Collected data:
■ ■ ■

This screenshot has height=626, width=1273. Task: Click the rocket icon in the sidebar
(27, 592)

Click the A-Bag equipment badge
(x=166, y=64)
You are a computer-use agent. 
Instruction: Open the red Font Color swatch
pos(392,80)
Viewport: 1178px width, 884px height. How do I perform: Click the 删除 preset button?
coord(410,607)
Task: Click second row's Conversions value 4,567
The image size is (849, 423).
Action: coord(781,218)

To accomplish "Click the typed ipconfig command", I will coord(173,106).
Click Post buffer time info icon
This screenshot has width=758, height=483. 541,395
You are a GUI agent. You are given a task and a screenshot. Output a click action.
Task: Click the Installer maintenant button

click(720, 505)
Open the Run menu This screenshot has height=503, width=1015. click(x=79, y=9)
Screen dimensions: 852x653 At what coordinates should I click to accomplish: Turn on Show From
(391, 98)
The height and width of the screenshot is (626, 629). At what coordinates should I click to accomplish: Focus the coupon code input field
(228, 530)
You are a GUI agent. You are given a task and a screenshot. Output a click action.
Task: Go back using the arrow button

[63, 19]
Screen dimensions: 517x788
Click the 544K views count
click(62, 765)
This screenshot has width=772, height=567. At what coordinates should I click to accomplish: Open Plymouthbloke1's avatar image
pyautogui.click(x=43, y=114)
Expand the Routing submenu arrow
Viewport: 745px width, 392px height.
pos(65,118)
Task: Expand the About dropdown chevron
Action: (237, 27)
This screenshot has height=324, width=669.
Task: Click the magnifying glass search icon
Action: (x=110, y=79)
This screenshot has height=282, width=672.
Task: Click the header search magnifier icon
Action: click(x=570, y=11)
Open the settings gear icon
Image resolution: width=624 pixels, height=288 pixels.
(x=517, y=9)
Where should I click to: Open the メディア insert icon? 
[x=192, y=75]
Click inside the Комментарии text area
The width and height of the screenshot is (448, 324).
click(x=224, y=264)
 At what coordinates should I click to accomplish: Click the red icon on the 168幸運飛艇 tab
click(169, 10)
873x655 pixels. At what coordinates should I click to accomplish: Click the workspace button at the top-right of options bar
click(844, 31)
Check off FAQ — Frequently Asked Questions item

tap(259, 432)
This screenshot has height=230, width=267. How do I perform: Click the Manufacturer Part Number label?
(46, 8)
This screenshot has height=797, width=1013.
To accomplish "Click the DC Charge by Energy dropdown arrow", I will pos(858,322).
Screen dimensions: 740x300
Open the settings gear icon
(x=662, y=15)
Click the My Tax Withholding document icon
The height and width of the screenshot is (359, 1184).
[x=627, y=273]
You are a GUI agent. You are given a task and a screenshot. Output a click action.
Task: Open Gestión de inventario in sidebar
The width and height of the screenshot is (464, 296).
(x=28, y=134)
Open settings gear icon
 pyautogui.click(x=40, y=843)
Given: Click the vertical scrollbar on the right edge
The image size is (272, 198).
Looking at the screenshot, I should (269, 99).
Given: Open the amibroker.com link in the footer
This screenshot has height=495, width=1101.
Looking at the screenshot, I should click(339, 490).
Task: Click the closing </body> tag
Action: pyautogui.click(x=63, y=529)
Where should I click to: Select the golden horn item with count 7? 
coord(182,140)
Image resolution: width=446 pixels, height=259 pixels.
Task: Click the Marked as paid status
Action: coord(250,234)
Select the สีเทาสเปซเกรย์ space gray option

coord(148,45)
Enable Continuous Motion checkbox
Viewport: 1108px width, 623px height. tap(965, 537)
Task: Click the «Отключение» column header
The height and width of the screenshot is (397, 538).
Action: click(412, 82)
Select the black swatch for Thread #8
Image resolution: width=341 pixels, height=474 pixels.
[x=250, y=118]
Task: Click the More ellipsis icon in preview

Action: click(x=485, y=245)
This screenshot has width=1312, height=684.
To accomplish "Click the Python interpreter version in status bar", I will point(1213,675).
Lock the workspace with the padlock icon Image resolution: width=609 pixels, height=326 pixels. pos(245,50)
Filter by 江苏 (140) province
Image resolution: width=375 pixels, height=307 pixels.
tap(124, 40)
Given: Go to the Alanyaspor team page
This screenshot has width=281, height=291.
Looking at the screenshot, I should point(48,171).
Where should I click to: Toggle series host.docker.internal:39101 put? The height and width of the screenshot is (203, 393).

■ ■ ■

| What is expected |
Give the data back in full, matching it character for character.

| Answer for this exercise |
This screenshot has height=626, width=1273. Task: Click the rocket icon in the sidebar
(27, 592)

Click the A-Bag equipment badge
(x=166, y=64)
You are a computer-use agent. 
Instruction: Open the red Font Color swatch
pos(392,80)
Viewport: 1178px width, 884px height. How do I perform: Click the 删除 preset button?
coord(410,607)
Task: Click second row's Conversions value 4,567
The image size is (849, 423).
Action: coord(781,218)

To accomplish "Click the typed ipconfig command", I will coord(173,106).
Click Post buffer time info icon
This screenshot has width=758, height=483. 541,395
You are a GUI agent. You are given a task and a screenshot. Output a click action.
Task: Click the Installer maintenant button

click(720, 505)
Open the Run menu This screenshot has height=503, width=1015. click(x=79, y=9)
Screen dimensions: 852x653 At what coordinates should I click to accomplish: Turn on Show From
(391, 98)
The height and width of the screenshot is (626, 629). At what coordinates should I click to accomplish: Focus the coupon code input field
(228, 530)
You are a GUI agent. You are given a task and a screenshot. Output a click action.
Task: Go back using the arrow button

[63, 19]
Screen dimensions: 517x788
Click the 544K views count
click(62, 765)
This screenshot has width=772, height=567. At what coordinates should I click to accomplish: Open Plymouthbloke1's avatar image
pyautogui.click(x=43, y=114)
Expand the Routing submenu arrow
Viewport: 745px width, 392px height.
pos(65,118)
Task: Expand the About dropdown chevron
Action: (237, 27)
This screenshot has height=324, width=669.
Task: Click the magnifying glass search icon
Action: (x=110, y=79)
This screenshot has height=282, width=672.
Task: Click the header search magnifier icon
Action: click(x=570, y=11)
Open the settings gear icon
Image resolution: width=624 pixels, height=288 pixels.
(x=517, y=9)
Where should I click to: Open the メディア insert icon? 
[x=192, y=75]
Click inside the Комментарии text area
The width and height of the screenshot is (448, 324).
click(x=224, y=264)
 At what coordinates should I click to accomplish: Click the red icon on the 168幸運飛艇 tab
click(169, 10)
873x655 pixels. At what coordinates should I click to accomplish: Click the workspace button at the top-right of options bar
click(844, 31)
Check off FAQ — Frequently Asked Questions item

tap(259, 432)
This screenshot has height=230, width=267. How do I perform: Click the Manufacturer Part Number label?
(46, 8)
This screenshot has height=797, width=1013.
To accomplish "Click the DC Charge by Energy dropdown arrow", I will pos(858,322).
Screen dimensions: 740x300
Open the settings gear icon
(x=662, y=15)
Click the My Tax Withholding document icon
The height and width of the screenshot is (359, 1184).
[x=627, y=273]
You are a GUI agent. You are given a task and a screenshot. Output a click action.
Task: Open Gestión de inventario in sidebar
The width and height of the screenshot is (464, 296).
(x=28, y=134)
Open settings gear icon
 pyautogui.click(x=40, y=843)
Given: Click the vertical scrollbar on the right edge
The image size is (272, 198).
Looking at the screenshot, I should (269, 99).
Given: Open the amibroker.com link in the footer
This screenshot has height=495, width=1101.
Looking at the screenshot, I should click(339, 490).
Task: Click the closing </body> tag
Action: pyautogui.click(x=63, y=529)
Where should I click to: Select the golden horn item with count 7? 
coord(182,140)
Image resolution: width=446 pixels, height=259 pixels.
Task: Click the Marked as paid status
Action: coord(250,234)
Select the สีเทาสเปซเกรย์ space gray option

coord(148,45)
Enable Continuous Motion checkbox
Viewport: 1108px width, 623px height. tap(965, 537)
Task: Click the «Отключение» column header
The height and width of the screenshot is (397, 538).
Action: click(412, 82)
Select the black swatch for Thread #8
Image resolution: width=341 pixels, height=474 pixels.
[x=250, y=118]
Task: Click the More ellipsis icon in preview

Action: click(x=485, y=245)
This screenshot has width=1312, height=684.
To accomplish "Click the Python interpreter version in status bar", I will point(1213,675).
Lock the workspace with the padlock icon Image resolution: width=609 pixels, height=326 pixels. pos(245,50)
Filter by 江苏 (140) province
Image resolution: width=375 pixels, height=307 pixels.
tap(124, 40)
Given: Go to the Alanyaspor team page
This screenshot has width=281, height=291.
Looking at the screenshot, I should point(48,171).
Where should I click to: Toggle series host.docker.internal:39101 put? The height and width of the screenshot is (203, 393).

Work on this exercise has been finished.